_Problem requirements_. When the line containing "Foam Encased Pocket" appears in the data below, begin copying there and stop only after the line containing "[Zum DocMorris Blog] (6, 893)".

_Dataset content_.
- Opening Delimiter -

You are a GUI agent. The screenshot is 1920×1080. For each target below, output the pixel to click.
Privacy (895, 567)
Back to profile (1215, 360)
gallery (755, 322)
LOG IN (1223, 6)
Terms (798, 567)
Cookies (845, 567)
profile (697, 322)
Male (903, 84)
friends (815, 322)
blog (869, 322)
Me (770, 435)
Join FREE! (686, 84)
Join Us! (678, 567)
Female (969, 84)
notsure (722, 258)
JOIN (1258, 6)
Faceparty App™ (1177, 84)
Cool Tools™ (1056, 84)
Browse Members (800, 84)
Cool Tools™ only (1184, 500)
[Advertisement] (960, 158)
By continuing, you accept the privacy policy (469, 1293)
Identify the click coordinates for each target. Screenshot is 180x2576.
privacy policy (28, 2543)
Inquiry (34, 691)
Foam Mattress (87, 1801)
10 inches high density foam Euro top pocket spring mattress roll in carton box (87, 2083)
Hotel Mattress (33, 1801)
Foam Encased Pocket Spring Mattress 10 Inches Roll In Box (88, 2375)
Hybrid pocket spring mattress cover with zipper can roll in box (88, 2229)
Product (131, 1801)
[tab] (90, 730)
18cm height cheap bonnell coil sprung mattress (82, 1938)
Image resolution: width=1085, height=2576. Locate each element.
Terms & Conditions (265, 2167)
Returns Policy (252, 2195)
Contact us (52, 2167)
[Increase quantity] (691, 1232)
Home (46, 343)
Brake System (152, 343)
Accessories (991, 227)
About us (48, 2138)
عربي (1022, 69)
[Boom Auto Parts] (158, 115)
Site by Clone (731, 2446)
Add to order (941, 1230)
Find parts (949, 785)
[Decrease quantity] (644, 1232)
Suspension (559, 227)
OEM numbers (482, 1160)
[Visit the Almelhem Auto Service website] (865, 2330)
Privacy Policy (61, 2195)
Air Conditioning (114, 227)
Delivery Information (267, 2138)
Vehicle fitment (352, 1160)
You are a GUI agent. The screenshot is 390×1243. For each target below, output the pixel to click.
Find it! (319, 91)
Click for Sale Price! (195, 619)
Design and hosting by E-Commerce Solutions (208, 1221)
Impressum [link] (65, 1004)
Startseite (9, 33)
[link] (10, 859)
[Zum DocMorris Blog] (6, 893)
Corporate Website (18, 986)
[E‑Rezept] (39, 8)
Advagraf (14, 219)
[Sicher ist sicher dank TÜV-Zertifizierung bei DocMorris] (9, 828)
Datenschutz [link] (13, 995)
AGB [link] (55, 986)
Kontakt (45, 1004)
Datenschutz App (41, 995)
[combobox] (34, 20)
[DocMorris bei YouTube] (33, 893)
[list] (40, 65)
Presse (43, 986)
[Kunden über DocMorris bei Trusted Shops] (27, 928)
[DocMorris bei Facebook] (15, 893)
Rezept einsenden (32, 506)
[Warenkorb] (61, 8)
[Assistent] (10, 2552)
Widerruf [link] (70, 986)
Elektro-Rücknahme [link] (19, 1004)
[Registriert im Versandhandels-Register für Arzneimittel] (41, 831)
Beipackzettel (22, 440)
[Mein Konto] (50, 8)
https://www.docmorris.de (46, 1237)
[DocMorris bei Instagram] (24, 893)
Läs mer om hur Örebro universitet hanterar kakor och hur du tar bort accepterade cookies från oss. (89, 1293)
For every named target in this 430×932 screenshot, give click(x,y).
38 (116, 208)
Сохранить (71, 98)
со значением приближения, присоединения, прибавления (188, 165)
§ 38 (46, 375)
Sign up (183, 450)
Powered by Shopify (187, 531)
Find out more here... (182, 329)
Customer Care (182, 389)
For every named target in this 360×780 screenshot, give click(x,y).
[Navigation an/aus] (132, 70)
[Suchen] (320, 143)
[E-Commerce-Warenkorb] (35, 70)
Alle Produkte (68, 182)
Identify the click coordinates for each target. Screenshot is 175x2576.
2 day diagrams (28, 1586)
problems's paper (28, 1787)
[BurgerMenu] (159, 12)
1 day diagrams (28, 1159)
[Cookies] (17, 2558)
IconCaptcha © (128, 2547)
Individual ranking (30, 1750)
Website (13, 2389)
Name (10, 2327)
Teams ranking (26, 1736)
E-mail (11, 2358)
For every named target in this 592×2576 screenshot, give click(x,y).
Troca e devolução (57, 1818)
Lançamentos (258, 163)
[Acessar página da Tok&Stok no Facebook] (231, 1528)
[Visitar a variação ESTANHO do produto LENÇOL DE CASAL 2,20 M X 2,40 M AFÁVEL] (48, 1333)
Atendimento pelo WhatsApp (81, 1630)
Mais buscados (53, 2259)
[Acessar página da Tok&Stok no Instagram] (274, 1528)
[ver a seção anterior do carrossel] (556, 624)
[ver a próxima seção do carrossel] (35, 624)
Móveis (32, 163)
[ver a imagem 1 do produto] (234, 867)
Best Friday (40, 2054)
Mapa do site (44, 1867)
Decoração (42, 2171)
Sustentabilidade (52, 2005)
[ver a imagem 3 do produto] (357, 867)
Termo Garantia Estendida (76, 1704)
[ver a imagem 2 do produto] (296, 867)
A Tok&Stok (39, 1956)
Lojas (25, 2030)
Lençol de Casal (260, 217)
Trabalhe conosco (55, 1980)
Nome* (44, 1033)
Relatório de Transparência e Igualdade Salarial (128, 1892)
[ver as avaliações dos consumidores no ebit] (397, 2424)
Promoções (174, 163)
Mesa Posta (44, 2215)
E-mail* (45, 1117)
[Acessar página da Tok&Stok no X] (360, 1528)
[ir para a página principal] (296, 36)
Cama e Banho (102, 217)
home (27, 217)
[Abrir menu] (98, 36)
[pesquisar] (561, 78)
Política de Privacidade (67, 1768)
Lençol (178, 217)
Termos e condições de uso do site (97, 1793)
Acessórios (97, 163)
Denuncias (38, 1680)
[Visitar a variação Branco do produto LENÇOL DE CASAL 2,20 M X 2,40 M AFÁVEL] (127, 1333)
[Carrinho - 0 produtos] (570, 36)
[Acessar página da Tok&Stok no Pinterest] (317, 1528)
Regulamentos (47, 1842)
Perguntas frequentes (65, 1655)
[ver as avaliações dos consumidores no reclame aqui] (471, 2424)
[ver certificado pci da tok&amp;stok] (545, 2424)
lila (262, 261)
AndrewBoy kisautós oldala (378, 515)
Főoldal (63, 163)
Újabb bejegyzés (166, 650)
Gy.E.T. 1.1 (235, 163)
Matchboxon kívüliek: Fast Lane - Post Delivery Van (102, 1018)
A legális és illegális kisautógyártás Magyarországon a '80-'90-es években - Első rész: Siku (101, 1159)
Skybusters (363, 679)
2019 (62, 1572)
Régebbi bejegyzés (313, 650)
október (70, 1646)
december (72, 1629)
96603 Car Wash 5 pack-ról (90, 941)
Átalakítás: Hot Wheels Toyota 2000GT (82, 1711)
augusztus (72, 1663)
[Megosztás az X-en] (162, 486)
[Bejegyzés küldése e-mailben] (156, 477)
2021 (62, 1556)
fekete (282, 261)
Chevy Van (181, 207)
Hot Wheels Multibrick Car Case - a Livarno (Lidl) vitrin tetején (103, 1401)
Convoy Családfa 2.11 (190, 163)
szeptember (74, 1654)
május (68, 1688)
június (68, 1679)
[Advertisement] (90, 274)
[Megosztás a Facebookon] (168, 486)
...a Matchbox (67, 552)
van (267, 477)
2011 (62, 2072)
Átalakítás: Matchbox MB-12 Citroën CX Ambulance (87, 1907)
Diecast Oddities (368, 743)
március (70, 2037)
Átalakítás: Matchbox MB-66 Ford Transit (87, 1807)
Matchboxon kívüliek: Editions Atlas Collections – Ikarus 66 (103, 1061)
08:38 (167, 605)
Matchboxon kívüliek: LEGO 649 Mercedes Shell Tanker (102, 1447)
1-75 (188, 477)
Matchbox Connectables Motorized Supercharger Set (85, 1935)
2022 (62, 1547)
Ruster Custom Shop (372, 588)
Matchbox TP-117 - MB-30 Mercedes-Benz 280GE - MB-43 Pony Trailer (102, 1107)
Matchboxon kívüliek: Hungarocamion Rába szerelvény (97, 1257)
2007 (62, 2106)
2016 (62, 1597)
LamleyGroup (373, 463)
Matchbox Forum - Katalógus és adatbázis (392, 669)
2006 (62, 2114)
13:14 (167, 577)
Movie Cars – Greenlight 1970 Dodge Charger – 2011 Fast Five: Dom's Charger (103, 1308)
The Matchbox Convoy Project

- Closing Delimiter -

_Result below_.
Foam Encased Pocket Spring Mattress 10 Inches Roll In Box (88, 2375)
Hybrid pocket spring mattress cover with zipper can roll in box (88, 2229)
Product (131, 1801)
[tab] (90, 730)
18cm height cheap bonnell coil sprung mattress (82, 1938)
Image resolution: width=1085, height=2576. Locate each element.
Terms & Conditions (265, 2167)
Returns Policy (252, 2195)
Contact us (52, 2167)
[Increase quantity] (691, 1232)
Home (46, 343)
Brake System (152, 343)
Accessories (991, 227)
About us (48, 2138)
عربي (1022, 69)
[Boom Auto Parts] (158, 115)
Site by Clone (731, 2446)
Add to order (941, 1230)
Find parts (949, 785)
[Decrease quantity] (644, 1232)
Suspension (559, 227)
OEM numbers (482, 1160)
[Visit the Almelhem Auto Service website] (865, 2330)
Privacy Policy (61, 2195)
Air Conditioning (114, 227)
Delivery Information (267, 2138)
Vehicle fitment (352, 1160)
You are a GUI agent. The screenshot is 390×1243. For each target below, output the pixel to click.
Find it! (319, 91)
Click for Sale Price! (195, 619)
Design and hosting by E-Commerce Solutions (208, 1221)
Impressum [link] (65, 1004)
Startseite (9, 33)
[link] (10, 859)
[Zum DocMorris Blog] (6, 893)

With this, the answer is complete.